The killing of four rabbis and a policeman in a crowded Jerusalem synagogue is an unimaginable horror. It follows weeks and months in which Palestinian extremists have launched a series of attacks on Israeli civilians, leaving the country grief-stricken and reeling. Now the New York Times reports that the unrest could grow worse:
Once again, the assailants were believed to have acted alone, a deep new challenge to Israeli intelligence services. Once again, they were Palestinian residents of East Jerusalem, with Israeli identification cards that allowed them to move freely, and a host of grievances about their treatment in a restive patch of fiercely disputed turf.
And once again, Israel announced a crackdown, promising to demolish attackers’ homes, blocking roads to some Palestinian neighborhoods, stepping up arrests of stone-throwing youths and bolstering police patrols.
Even Israelis who saw these security measures as necessary worried they could incite a backlash among a population that has been teeming with outrage since summer’s start. Analysts on both sides worried that the cycle of violence and mutual dehumanization would be compounded by the growing focus on the holy site, where the ancient temples once stood and where Muslims have worshiped for centuries and now fear a Jewish takeover.

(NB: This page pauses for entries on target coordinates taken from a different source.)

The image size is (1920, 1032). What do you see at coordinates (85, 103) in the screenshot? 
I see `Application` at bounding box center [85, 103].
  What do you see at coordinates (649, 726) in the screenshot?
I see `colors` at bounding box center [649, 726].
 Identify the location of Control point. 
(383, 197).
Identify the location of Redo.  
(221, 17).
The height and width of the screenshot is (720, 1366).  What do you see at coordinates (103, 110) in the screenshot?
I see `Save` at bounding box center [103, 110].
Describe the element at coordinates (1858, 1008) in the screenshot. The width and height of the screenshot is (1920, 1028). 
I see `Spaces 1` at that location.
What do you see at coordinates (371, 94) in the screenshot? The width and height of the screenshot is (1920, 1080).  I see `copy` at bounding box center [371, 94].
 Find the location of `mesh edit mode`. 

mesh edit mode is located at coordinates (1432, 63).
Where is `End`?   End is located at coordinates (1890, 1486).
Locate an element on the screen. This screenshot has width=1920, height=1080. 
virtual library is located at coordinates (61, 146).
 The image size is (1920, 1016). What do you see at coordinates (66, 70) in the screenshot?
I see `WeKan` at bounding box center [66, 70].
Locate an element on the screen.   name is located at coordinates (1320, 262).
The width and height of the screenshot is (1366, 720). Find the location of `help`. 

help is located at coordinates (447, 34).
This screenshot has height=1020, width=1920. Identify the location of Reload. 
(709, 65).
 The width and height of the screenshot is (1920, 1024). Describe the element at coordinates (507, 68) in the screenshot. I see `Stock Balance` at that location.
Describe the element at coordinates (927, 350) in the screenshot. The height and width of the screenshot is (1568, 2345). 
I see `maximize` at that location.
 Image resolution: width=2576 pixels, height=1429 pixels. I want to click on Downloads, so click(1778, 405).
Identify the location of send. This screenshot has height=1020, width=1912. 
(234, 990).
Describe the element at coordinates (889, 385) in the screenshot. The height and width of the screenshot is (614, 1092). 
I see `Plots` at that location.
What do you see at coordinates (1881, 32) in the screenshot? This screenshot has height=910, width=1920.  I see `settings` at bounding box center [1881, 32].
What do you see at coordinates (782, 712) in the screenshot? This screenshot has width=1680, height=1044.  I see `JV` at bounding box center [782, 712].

Israelis are correct to believe that the peace process fairy is not going to land on the Temple Mount bearing a comprehensive and sustainable peace between Israelis and Palestinians any time soon. But while we do not presume to give cheap advice from a comfortable armchair thousands of miles from Jerusalem’s streets, Israel nonetheless has nothing to gain from another bout of communal conflict. The reality that for some time to come Israel will live in the midst of conflict and contention makes striving towards peace more important, not less. It’s essential to seek rapprochement when possible, and for Israel to work as much as it can with Palestinian leaders, however imperfect, who offer prospects for peaceful coexistence. Though Hamas held celebrations in the streets after the murders, Mahmoud Abbas condemned the atrocity (if reluctantly).The permanent critics of Israel rarely ask themselves whether other nations could do much better in a similar situation, and Israel gets a lot of unfair criticism. The country has a hard line to walk, and no one could do it perfectly. Seeking peace requires a certain Israeli forbearance on sometimes difficult issues, even as the underlying conflict requires that Israel stay strong and keep its enemies in fear of its armed forces. But Israel needs to walk that line as steadily as possible for the sake of its own vital interests. Even at times like this, when Israeli emotions are running justifiably high, it is important for the Israelis not to lose sight of the bigger picture. That is, that Israel’s overriding interest is to prevent conflict and to seek a way to live quietly among its neighbors.Here at TAI we wish the best to both peoples caught up in this intractable conflict, and recognize that both Israeli and Palestinian leaders bear a difficult burden and operate within real limits. We hope they can find a mutually acceptable way out of the current crisis and that public opinion on both sides will give them the room they need for the wise choices that will enable ordinary people to get on with the important business of life.